Direito ao voto antecipado em Portugal

As eleições presidenciais em Portugal serão am 24 de janeiro, mas a partir desta segunda-feira (11) os portugueses podem começar a votar, os doentes internados e os presos, de acordo com o calendário eleitoral.

Teve início hoje (11) a recolha dos votos destes eleitores pelo presidente da Câmara municipal (município) da área do estabelecimento hospitalar ou prisional, um vereador credenciado ou quem o represente, que se deslocará a esses estabelecimentos.

O pedido para o voto antecipado de doentes internados e presos foi realizado até 04 de janeiro e a coleta dos votos prolonga-se até quinta-feira, 14 de Janeiro. 

Este tipo de voto antecipado já existe há vários anos, mas nessa eleição a possibilidade foi estendida devido à pandemia de covid-19, que afeta Portugal desde março de 2020.

Nestas eleições presidenciais poderão votar antecipadamente, uma semana antes, os que não tiverem condições de votar em 24 de janeiro, a exemplo do que aconteceu nas europeias e legislativas de 2019.

No primeiro dia do prazo de inscrição para o voto em mobilidade, no domingo (10), foram 52.994 os eleitores a fazer o pedido de voto antecipado.

Haverá mesas coletoras nas sedes de cada um dos 308 concelhos (cidades), e não apenas na sede do distrito, como aconteceu nas eleições europeias e legislativas em  2019.

Também os doentes com covid-19 ou pessoas em isolamento profilático podem pedir para votar antecipadamente.

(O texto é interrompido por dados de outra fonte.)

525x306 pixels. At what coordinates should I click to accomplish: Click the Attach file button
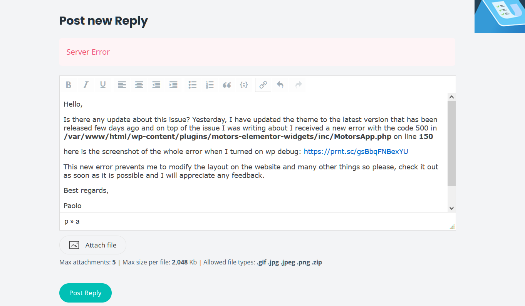(x=93, y=245)
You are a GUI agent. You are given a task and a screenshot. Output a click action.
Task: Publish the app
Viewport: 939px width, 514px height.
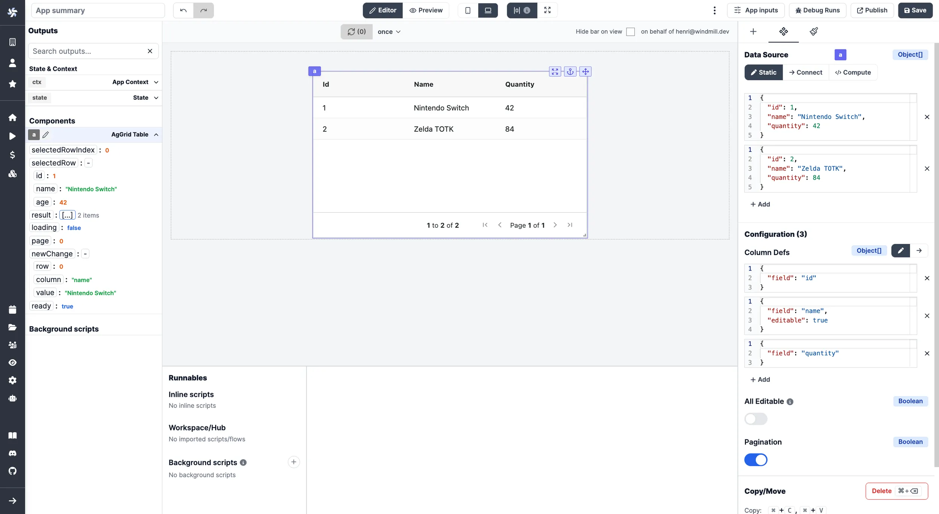click(x=872, y=10)
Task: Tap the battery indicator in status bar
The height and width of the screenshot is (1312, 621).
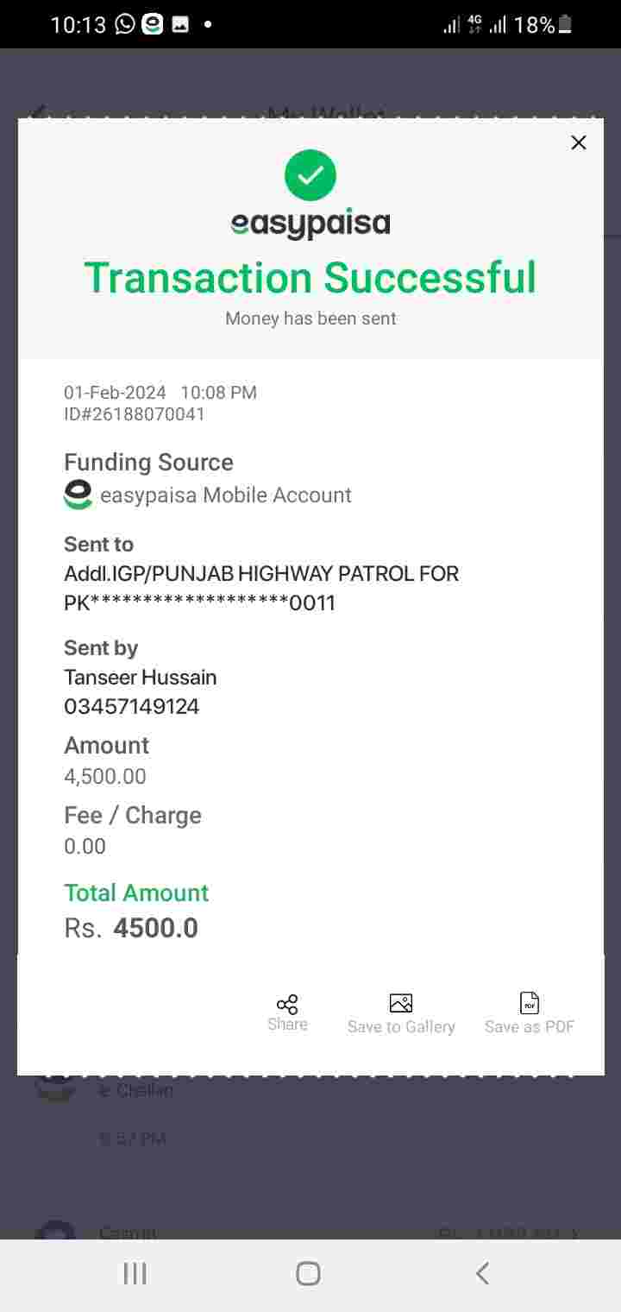Action: [565, 24]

O pedido é feito por carta para a administração eleitoral e no site https://www.votoantecipado.mai.gov.pt.

As eleições presidenciais estão marcadas para 24 de janeiro e será a 10.ª vez que os portugueses são chamados a escolher o Presidente da República em democracia, desde 1976.

A campanha eleitoral decorre entre 10 e 22 de janeiro, com o país a viver sob medidas restritivas devido à epidemia. 

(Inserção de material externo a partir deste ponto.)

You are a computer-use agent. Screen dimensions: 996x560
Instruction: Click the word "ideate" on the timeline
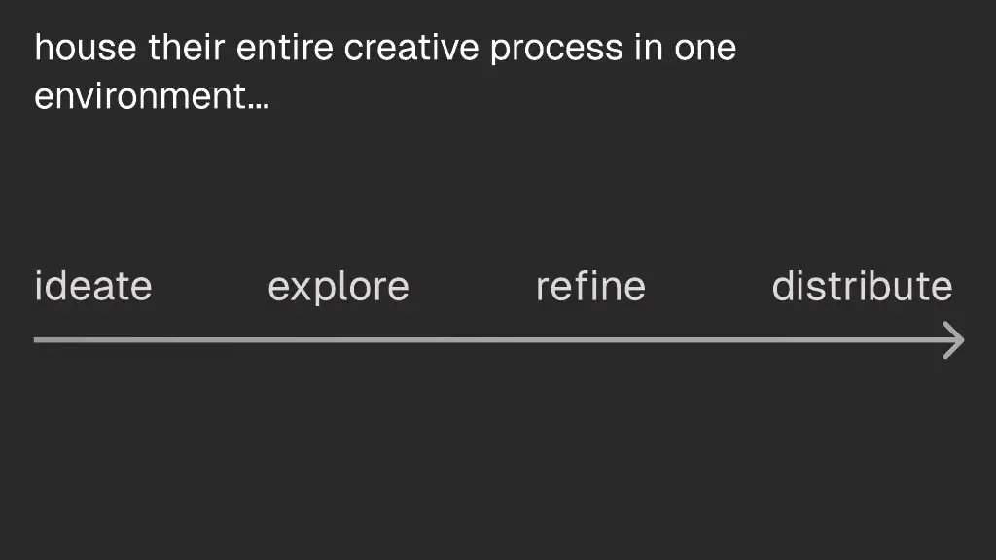tap(93, 287)
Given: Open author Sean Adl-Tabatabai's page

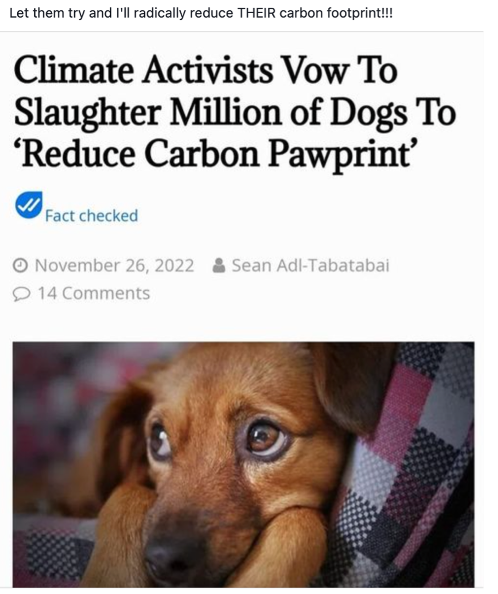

Concorrem às eleições sete candidatos, Marisa Matias (apoiada pelo Bloco de Esquerda), Marcelo Rebelo de Sousa (PSD e CDS/PP) Tiago Mayan Gonçalves (Iniciativa Liberal), André Ventura (Chega), Vitorino Silva, mais conhecido por Tino de Rans, João Ferreira (PCP e PEV) e a militante do PS Ana Gomes (PAN e Livre).